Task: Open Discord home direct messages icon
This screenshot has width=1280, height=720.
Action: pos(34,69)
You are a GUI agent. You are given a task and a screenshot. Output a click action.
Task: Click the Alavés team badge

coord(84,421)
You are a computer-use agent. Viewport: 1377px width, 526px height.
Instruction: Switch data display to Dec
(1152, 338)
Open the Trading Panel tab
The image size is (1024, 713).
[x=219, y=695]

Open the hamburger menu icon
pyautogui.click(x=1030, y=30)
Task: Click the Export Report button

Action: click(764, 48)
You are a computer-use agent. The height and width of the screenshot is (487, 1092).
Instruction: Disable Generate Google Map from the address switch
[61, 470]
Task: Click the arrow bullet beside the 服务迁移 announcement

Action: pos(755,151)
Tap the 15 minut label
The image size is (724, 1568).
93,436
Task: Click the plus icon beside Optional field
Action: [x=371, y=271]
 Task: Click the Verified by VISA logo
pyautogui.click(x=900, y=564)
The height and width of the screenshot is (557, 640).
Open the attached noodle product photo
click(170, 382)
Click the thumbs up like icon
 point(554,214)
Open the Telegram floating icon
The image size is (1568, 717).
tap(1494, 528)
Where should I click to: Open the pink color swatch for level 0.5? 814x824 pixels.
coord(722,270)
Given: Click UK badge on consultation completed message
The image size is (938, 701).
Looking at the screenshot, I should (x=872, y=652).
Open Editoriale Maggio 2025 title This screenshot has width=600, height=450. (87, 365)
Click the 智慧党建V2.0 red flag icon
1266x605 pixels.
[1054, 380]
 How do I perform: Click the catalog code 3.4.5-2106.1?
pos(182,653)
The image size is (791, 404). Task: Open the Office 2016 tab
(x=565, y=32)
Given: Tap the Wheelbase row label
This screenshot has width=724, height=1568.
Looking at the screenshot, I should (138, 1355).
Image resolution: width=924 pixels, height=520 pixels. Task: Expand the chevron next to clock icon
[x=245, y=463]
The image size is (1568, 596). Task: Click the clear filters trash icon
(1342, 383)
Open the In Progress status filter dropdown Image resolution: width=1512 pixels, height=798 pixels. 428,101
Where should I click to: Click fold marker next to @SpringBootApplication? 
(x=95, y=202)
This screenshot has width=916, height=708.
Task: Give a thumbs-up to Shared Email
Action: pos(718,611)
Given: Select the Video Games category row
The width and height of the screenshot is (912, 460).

______

• **What the task asks**
Each line above with the string "agent" in it should be located and copied.

• **Exercise output**
You are a GUI agent. You are given a task and a screenshot. Output a click action.
You are a computer-use agent. Viewport: 1377px width, 526px height.
You are a computer-use agent. The height and width of the screenshot is (487, 1092).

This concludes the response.